>From: ph@cs.uow.edu.au (Rev Dr Phil Herring BMath DD (Ret))
Newsgroups: alt.folklore.urban
Subject: Re: moon size
Message-ID: <1991Aug12.065816.16331@cs.uow.edu.au>
Date: 12 Aug 91 06:58:16 GMT
Sender: news@cs.uow.edu.au
Organization: Dept of Computer Science, Wollongong University, Australia
Lines: 46
References:<1991Aug8.174157.22364@alchemy.chem.utoronto.ca> <16241@dog.ee.lbl.gov>
In article <16241@dog.ee.lbl.gov> twcaps@tennyson.lbl.gov (Terry Chan)
writes:
> In article <1991Aug8.174157.22364@alchemy.chem.utoronto.ca>
jgoldber@todah.chem.
> utoronto.ca (Joel Goldberg) writes:
>
> +As a.f.u is the repository of all truth and wisdom [Siman Rishum]
> +can anyone enlighten me definitively :-) as to why the moon appears
> +larger when it is near the horizon than when it is high up in the
> +sky? As Martin Gardner points out in one of his books, the effect
> +persists at sea, so it isn't because objects on the horizon provide
> +a reference scale.
>
> Well, in _MotSD_, Cece maintains that this is a purely optical illusion.
> The primary variable is that objects near the horizon provide visual
> cues which leads one to think that the moon is larger when it is near
> the horizon.
This may not be quite the best way to put it. The moon being larger near
the horizon is actually the nonillusory part of it; rather, the illusion
is that the moon is smaller when it's high up. After all, if you can see
buildings and trees next to the moon, and you're getting the size of the
moon wrong, then one would think that you'd be getting them *all* wrong,
which is probably unreasonable. In fact you're getting them all *right*.
With no visual cues, however, you get the size of the moon wrong when it's
high overhead.
The same thing affects constellations as well; basically, any extended
object in the sky is subject to it.
> Finally, Cecil notes that the
> illusion should disappear if you look at the moon through a tube
> (which would eliminate the visual cues).
My personal contribution to the issue (and my only published contribution
to the science of astronomy, as printed in Sky & Telescope, May, 1985,
letters) is the following observation: use a tube over one eye to eliminate
the foreground (close the other eye); note how small the moon suddenly
appears. Now open the other eye. The eye with the unobstructed view sees
a larger moon, and you have the slightly unnerving experience of seeing
two different-sized moons at once. This observation proves that the illusion
occurs independently in each eye, and places limits on any mechanism
proposed to eplain it.
-- Phil.
In article <1284.28a25241@vger.nsu.edu> educate@vger.nsu.edu (Werjun) writes
(and in article <1991Aug9.170403.5396@kodak.kodak.com>
barnick@sunshine.Kodak.COM (William M Barnick x73638) something
similar):
+twcaps@tennyson.lbl.gov (Terry Chan) writes:
+jgoldber@todah.chem.
+> utoronto.ca (Joel Goldberg) writes:
+
+ [Story about why moon appears larger at horizon than high in the sky
+ deleted.]
+
+> Well, in _MotSD_, Cece maintains that this is a purely optical illusion.

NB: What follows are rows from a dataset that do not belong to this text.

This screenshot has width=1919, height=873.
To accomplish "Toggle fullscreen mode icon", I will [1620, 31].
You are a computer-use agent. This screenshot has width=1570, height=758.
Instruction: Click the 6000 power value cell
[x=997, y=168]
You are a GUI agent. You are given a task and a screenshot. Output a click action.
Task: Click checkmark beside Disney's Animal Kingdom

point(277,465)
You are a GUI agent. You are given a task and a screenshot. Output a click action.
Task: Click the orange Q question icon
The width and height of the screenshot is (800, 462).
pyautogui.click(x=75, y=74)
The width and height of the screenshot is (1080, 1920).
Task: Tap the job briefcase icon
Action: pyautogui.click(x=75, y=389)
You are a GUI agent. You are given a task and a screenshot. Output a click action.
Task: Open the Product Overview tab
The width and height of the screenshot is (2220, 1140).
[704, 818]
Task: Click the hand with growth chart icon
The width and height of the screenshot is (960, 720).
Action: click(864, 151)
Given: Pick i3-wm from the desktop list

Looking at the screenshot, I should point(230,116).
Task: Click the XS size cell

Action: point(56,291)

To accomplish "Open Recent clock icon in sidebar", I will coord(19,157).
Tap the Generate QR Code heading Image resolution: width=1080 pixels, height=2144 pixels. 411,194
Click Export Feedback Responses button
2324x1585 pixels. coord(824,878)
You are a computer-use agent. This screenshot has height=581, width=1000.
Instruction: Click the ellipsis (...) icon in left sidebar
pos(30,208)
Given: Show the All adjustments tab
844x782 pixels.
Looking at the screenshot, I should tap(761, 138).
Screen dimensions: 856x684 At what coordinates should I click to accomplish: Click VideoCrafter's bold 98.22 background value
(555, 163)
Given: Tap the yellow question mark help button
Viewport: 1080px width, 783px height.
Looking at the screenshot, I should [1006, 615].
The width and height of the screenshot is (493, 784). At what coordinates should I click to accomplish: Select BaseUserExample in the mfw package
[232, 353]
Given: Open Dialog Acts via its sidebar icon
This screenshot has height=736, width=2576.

+> The primary variable is that objects near the horizon provide visual
+> cues which leads one to think that the moon is larger when it is near
+> the horizon. While Cecil does not specifically address Gardner's point
+> about the illusion persisting even at sea, in his list of visual cues,
+> Cecil does mention "waves at sea" also.
+
+
+It was explained to me many many moons ago in an amateur astronomy class that
+the moon looks larger and closer because of the prescence of the earth's
+atmosphere---diffuses the light or some such thing. I have no idea whether
+this is a valid argument or not, but that's the answer I gave on the test.
Well, the explanation of the Earth's atmosphere acting as a lens was
exactly the next question in _MotSD_ that someone posed to Cecil (or
in the writer's words to Cecil "sorry to disappoint you, but you're
completely wrong.") The writer goes on to note that sufficient water
vapor in the atmosphere coupleted with the air itself forms a large
lens.
Cecil begins by saying "Years of dealing with you kind has taught me
patience". He notes that the refraction effect of the Earth's atmosphere
and the right density of water vapor is noticeable only at the point
of rising and setting and accounts for a sort of pear shape to both
the moon and the sun, and lasts for only a couple of minutes. This
is not the effect that people refer to when the moon appears to grow
larger in the sky because that illusion is apparent even when the moon
is a couple of degress of arc above the horizon.